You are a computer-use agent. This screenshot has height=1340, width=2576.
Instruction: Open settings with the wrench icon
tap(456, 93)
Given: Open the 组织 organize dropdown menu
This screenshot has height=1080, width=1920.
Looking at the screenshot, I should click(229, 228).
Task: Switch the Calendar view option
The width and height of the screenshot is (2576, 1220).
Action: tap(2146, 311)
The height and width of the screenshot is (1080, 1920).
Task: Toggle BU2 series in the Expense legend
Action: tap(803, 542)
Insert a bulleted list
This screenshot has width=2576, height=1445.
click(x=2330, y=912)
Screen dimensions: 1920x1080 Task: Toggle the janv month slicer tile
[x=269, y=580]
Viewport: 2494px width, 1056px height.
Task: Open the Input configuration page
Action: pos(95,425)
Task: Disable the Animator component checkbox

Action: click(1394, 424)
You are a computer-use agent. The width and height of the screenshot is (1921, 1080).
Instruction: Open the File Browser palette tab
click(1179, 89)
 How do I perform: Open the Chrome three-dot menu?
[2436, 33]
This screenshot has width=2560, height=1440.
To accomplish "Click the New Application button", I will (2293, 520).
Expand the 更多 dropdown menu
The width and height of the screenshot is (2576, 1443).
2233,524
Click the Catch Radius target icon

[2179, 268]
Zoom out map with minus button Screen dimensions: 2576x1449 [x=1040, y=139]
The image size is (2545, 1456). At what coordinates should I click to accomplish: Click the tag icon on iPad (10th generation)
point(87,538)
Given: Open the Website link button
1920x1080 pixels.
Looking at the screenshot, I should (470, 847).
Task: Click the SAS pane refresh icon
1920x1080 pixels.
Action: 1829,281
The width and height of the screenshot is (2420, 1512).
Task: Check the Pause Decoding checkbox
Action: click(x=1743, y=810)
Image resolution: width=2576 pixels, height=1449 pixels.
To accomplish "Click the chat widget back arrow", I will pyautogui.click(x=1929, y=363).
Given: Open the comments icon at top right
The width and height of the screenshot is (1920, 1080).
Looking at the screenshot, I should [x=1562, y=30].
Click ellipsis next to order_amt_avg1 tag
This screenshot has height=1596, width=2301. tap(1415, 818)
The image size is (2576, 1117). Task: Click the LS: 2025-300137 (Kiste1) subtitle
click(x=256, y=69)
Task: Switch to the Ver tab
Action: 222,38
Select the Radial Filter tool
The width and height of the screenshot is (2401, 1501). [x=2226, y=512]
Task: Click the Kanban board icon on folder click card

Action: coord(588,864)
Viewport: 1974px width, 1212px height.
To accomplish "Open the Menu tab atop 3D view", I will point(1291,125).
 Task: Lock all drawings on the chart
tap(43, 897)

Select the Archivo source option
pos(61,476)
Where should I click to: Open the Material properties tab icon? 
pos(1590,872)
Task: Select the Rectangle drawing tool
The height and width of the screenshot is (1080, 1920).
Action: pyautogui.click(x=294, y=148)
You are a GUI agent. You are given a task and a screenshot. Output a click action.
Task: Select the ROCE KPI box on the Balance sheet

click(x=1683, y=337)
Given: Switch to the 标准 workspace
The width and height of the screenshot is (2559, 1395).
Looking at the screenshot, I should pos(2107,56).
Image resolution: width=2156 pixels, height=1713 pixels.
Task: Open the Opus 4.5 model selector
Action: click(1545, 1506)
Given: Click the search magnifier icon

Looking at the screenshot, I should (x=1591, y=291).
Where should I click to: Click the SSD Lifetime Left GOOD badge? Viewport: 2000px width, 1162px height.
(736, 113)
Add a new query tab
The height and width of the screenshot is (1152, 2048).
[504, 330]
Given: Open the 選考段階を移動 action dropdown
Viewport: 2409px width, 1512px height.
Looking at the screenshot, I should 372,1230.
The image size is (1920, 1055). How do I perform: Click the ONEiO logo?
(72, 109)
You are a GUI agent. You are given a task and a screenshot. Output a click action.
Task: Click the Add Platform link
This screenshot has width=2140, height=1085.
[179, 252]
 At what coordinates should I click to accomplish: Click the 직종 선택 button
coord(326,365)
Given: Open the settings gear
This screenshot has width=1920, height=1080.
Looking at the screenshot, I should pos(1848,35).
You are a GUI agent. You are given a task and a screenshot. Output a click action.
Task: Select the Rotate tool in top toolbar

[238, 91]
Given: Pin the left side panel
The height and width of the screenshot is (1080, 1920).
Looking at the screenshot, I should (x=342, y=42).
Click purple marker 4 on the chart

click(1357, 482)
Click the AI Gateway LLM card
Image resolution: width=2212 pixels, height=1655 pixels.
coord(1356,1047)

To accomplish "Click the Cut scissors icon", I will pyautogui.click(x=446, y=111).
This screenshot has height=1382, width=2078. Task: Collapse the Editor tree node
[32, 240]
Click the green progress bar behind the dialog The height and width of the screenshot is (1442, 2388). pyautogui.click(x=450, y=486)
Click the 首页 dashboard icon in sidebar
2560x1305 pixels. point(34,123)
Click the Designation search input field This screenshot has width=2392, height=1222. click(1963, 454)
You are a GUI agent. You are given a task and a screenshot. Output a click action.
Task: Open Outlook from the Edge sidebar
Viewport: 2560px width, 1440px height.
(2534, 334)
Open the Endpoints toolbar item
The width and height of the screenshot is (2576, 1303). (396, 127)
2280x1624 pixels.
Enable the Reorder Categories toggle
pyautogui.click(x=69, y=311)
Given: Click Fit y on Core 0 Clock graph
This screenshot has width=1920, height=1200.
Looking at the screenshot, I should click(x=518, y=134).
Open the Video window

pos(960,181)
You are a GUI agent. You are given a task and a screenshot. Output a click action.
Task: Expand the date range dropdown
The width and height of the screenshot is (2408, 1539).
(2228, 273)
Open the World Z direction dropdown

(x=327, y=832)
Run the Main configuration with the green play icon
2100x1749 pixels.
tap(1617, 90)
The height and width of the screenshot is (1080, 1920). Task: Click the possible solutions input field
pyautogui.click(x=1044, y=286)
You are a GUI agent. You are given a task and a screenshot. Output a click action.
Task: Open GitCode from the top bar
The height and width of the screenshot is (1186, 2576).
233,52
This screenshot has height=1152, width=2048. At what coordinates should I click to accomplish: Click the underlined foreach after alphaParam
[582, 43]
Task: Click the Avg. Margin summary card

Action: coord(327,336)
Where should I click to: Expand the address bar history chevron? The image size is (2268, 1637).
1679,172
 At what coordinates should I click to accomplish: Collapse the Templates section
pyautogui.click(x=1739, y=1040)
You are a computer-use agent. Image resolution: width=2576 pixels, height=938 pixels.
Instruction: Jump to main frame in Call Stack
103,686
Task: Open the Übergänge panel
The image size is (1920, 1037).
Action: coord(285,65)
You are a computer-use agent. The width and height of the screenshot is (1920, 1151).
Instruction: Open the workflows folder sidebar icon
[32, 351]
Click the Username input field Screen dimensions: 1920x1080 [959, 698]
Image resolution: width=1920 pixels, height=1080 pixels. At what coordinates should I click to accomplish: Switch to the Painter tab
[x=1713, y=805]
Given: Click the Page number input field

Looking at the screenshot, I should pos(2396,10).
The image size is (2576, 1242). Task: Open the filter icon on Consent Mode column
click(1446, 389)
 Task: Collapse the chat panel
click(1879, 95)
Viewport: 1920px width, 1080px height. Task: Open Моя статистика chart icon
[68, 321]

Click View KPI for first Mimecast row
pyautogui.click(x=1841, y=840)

————————

Would you repeat each of the lines above exactly?

WORKED SOLUTION
You are a computer-use agent. This screenshot has height=1340, width=2576.
Instruction: Open settings with the wrench icon
tap(456, 93)
Given: Open the 组织 organize dropdown menu
This screenshot has height=1080, width=1920.
Looking at the screenshot, I should click(229, 228).
Task: Switch the Calendar view option
The width and height of the screenshot is (2576, 1220).
Action: tap(2146, 311)
The height and width of the screenshot is (1080, 1920).
Task: Toggle BU2 series in the Expense legend
Action: tap(803, 542)
Insert a bulleted list
This screenshot has width=2576, height=1445.
click(x=2330, y=912)
Screen dimensions: 1920x1080 Task: Toggle the janv month slicer tile
[x=269, y=580]
Viewport: 2494px width, 1056px height.
Task: Open the Input configuration page
Action: pos(95,425)
Task: Disable the Animator component checkbox

Action: click(1394, 424)
You are a computer-use agent. The width and height of the screenshot is (1921, 1080).
Instruction: Open the File Browser palette tab
click(1179, 89)
 How do I perform: Open the Chrome three-dot menu?
[2436, 33]
This screenshot has width=2560, height=1440.
To accomplish "Click the New Application button", I will (2293, 520).
Expand the 更多 dropdown menu
The width and height of the screenshot is (2576, 1443).
2233,524
Click the Catch Radius target icon

[2179, 268]
Zoom out map with minus button Screen dimensions: 2576x1449 [x=1040, y=139]
The image size is (2545, 1456). At what coordinates should I click to accomplish: Click the tag icon on iPad (10th generation)
point(87,538)
Given: Open the Website link button
1920x1080 pixels.
Looking at the screenshot, I should (470, 847).
Task: Click the SAS pane refresh icon
1920x1080 pixels.
Action: 1829,281
The width and height of the screenshot is (2420, 1512).
Task: Check the Pause Decoding checkbox
Action: click(x=1743, y=810)
Image resolution: width=2576 pixels, height=1449 pixels.
To accomplish "Click the chat widget back arrow", I will pyautogui.click(x=1929, y=363).
Given: Open the comments icon at top right
The width and height of the screenshot is (1920, 1080).
Looking at the screenshot, I should [x=1562, y=30].
Click ellipsis next to order_amt_avg1 tag
This screenshot has height=1596, width=2301. tap(1415, 818)
The image size is (2576, 1117). Task: Click the LS: 2025-300137 (Kiste1) subtitle
click(x=256, y=69)
Task: Switch to the Ver tab
Action: 222,38
Select the Radial Filter tool
The width and height of the screenshot is (2401, 1501). [x=2226, y=512]
Task: Click the Kanban board icon on folder click card

Action: coord(588,864)
Viewport: 1974px width, 1212px height.
To accomplish "Open the Menu tab atop 3D view", I will point(1291,125).
 Task: Lock all drawings on the chart
tap(43, 897)

Select the Archivo source option
pos(61,476)
Where should I click to: Open the Material properties tab icon? 
pos(1590,872)
Task: Select the Rectangle drawing tool
The height and width of the screenshot is (1080, 1920).
Action: pyautogui.click(x=294, y=148)
You are a GUI agent. You are given a task and a screenshot. Output a click action.
Task: Select the ROCE KPI box on the Balance sheet

click(x=1683, y=337)
Given: Switch to the 标准 workspace
The width and height of the screenshot is (2559, 1395).
Looking at the screenshot, I should pos(2107,56).
Image resolution: width=2156 pixels, height=1713 pixels.
Task: Open the Opus 4.5 model selector
Action: click(1545, 1506)
Given: Click the search magnifier icon

Looking at the screenshot, I should (x=1591, y=291).
Where should I click to: Click the SSD Lifetime Left GOOD badge? Viewport: 2000px width, 1162px height.
(736, 113)
Add a new query tab
The height and width of the screenshot is (1152, 2048).
[504, 330]
Given: Open the 選考段階を移動 action dropdown
Viewport: 2409px width, 1512px height.
Looking at the screenshot, I should 372,1230.
The image size is (1920, 1055). How do I perform: Click the ONEiO logo?
(72, 109)
You are a GUI agent. You are given a task and a screenshot. Output a click action.
Task: Click the Add Platform link
This screenshot has width=2140, height=1085.
[179, 252]
 At what coordinates should I click to accomplish: Click the 직종 선택 button
coord(326,365)
Given: Open the settings gear
This screenshot has width=1920, height=1080.
Looking at the screenshot, I should pos(1848,35).
You are a GUI agent. You are given a task and a screenshot. Output a click action.
Task: Select the Rotate tool in top toolbar

[238, 91]
Given: Pin the left side panel
The height and width of the screenshot is (1080, 1920).
Looking at the screenshot, I should (x=342, y=42).
Click purple marker 4 on the chart

click(1357, 482)
Click the AI Gateway LLM card
Image resolution: width=2212 pixels, height=1655 pixels.
coord(1356,1047)

To accomplish "Click the Cut scissors icon", I will pyautogui.click(x=446, y=111).
This screenshot has height=1382, width=2078. Task: Collapse the Editor tree node
[32, 240]
Click the green progress bar behind the dialog The height and width of the screenshot is (1442, 2388). pyautogui.click(x=450, y=486)
Click the 首页 dashboard icon in sidebar
2560x1305 pixels. point(34,123)
Click the Designation search input field This screenshot has width=2392, height=1222. click(1963, 454)
You are a GUI agent. You are given a task and a screenshot. Output a click action.
Task: Open Outlook from the Edge sidebar
Viewport: 2560px width, 1440px height.
(2534, 334)
Open the Endpoints toolbar item
The width and height of the screenshot is (2576, 1303). (396, 127)
2280x1624 pixels.
Enable the Reorder Categories toggle
pyautogui.click(x=69, y=311)
Given: Click Fit y on Core 0 Clock graph
This screenshot has width=1920, height=1200.
Looking at the screenshot, I should click(x=518, y=134).
Open the Video window

pos(960,181)
You are a GUI agent. You are given a task and a screenshot. Output a click action.
Task: Expand the date range dropdown
The width and height of the screenshot is (2408, 1539).
(2228, 273)
Open the World Z direction dropdown

(x=327, y=832)
Run the Main configuration with the green play icon
2100x1749 pixels.
tap(1617, 90)
The height and width of the screenshot is (1080, 1920). Task: Click the possible solutions input field
pyautogui.click(x=1044, y=286)
You are a GUI agent. You are given a task and a screenshot. Output a click action.
Task: Open GitCode from the top bar
The height and width of the screenshot is (1186, 2576).
233,52
This screenshot has height=1152, width=2048. At what coordinates should I click to accomplish: Click the underlined foreach after alphaParam
[582, 43]
Task: Click the Avg. Margin summary card

Action: coord(327,336)
Where should I click to: Expand the address bar history chevron? The image size is (2268, 1637).
1679,172
 At what coordinates should I click to accomplish: Collapse the Templates section
pyautogui.click(x=1739, y=1040)
You are a computer-use agent. Image resolution: width=2576 pixels, height=938 pixels.
Instruction: Jump to main frame in Call Stack
103,686
Task: Open the Übergänge panel
The image size is (1920, 1037).
Action: coord(285,65)
You are a computer-use agent. The width and height of the screenshot is (1920, 1151).
Instruction: Open the workflows folder sidebar icon
[32, 351]
Click the Username input field Screen dimensions: 1920x1080 [959, 698]
Image resolution: width=1920 pixels, height=1080 pixels. At what coordinates should I click to accomplish: Switch to the Painter tab
[x=1713, y=805]
Given: Click the Page number input field

Looking at the screenshot, I should pos(2396,10).
The image size is (2576, 1242). Task: Open the filter icon on Consent Mode column
click(1446, 389)
 Task: Collapse the chat panel
click(1879, 95)
Viewport: 1920px width, 1080px height. Task: Open Моя статистика chart icon
[68, 321]

Click View KPI for first Mimecast row
pyautogui.click(x=1841, y=840)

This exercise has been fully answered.